L’ex sindacalista del Pdl SERVIVA PIÙ FLESSIBILITÀ

10/09/2010

di Giuliano Cazzola
Abbassiamo i toni, per favore. I lavoratori metalmeccanici continueranno ad avere un contratto nazionale, sicuramente migliore di quello stipulato nel 2008 e con articolazioni interne – attraverso l’uso delle clausole di deroga – più adeguate alle diverse situazioni ed esigenze produttive. La disdetta – dal 2012 – da parte della Federmeccanica era attesa. Faceva parte di un percorso coerente con l’accordo quadro del 2009 e con gli eventi, che in quella travagliata categoria, sono intervenuti successivamente in controtendenza rispetto a quanto è accaduto in generale nel movimento sindacale (non vi è mai stata una stagione di rinnovi tanto pacifica e unitaria come quella appena trascorsa, con la sola eccezione dei meccanici).

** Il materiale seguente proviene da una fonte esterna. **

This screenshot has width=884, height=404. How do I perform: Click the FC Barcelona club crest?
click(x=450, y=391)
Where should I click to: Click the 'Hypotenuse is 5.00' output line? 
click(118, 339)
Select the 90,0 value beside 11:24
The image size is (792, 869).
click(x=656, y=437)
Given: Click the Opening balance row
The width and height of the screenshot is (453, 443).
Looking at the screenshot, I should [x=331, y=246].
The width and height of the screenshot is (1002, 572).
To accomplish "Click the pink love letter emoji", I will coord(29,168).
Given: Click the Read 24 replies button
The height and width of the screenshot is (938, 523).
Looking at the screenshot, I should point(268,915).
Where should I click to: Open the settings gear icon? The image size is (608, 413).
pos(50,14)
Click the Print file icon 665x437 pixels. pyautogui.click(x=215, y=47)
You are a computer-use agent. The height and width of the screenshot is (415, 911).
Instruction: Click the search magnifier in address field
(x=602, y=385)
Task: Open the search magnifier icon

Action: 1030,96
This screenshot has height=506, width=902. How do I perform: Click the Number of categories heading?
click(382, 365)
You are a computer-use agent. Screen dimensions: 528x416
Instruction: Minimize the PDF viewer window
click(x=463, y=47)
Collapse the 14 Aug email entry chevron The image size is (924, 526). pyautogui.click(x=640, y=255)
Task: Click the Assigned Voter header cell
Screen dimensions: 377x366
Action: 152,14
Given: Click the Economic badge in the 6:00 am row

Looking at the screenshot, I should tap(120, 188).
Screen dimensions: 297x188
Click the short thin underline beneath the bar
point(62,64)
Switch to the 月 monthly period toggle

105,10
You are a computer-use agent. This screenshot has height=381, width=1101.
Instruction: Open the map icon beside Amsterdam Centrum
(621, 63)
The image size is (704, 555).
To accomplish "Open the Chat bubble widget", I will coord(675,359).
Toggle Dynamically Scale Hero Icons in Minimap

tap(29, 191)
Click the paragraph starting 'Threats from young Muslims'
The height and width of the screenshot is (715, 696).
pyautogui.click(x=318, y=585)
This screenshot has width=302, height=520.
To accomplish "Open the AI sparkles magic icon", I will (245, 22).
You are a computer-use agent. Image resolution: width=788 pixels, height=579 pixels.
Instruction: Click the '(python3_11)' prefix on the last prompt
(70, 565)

Nella decisione della associazione datoriale è incluso un ingombrante contenuto tecnico-giuridico. La Federmeccanica doveva dare la disdetta per tutelare le aziende associate a fronte della minaccia della Fiom di aprire una controversia giuridica sull’applicabilità del contratto del 2009. È bene ricordare che l’accordo quadro del 22 gennaio del 2009 ha modificato le regole della durata dei contratti: ora triennale anziché quadriennale come in precedenza. Nonostante la mancata adesione della Cgil a quell’intesa, tutte le categorie (ad eccezione della Fiom) hanno finito, nei fatti, per adeguarsi, assieme ai partner di Cisl e Uil, alle nuove scadenze in occasione della stipula degli ultimi accordi contrattuali. Nei metalmeccanici era rimasta un’area di ambiguità caratterizzata dalla coesistenza “parallela” di due contratti. La Fiom era parte firmataria del contratto (a durata quadriennale) del 2008, mentre non riconosceva le modifiche che vi erano state apportate nel 2009, a seguito dell’accordo quadro non sottoscritto dalla Cgil. La situazione andava dunque chiarita, anche per dare corso – ecco gli aspetti politici – alla decisione, concordata tra Sergio Marchionne ed Emma Marcegaglia, riguardante lo sviluppo delle clausole di deroga contenute nell’accordo quadro del 2009 (e non nel contratto del 2008). Anche tali
clausole – richiamate dalla relazione
della Commissione Giugni nel 1997
e già presenti in parecchie esperienze europee nonché, da anni, nella contrattazione dei chimici – non sono tradimenti consumati alle spalle dei lavoratori ma input di quella flessibilità negoziata che è sempre più indispensabile per la competitività.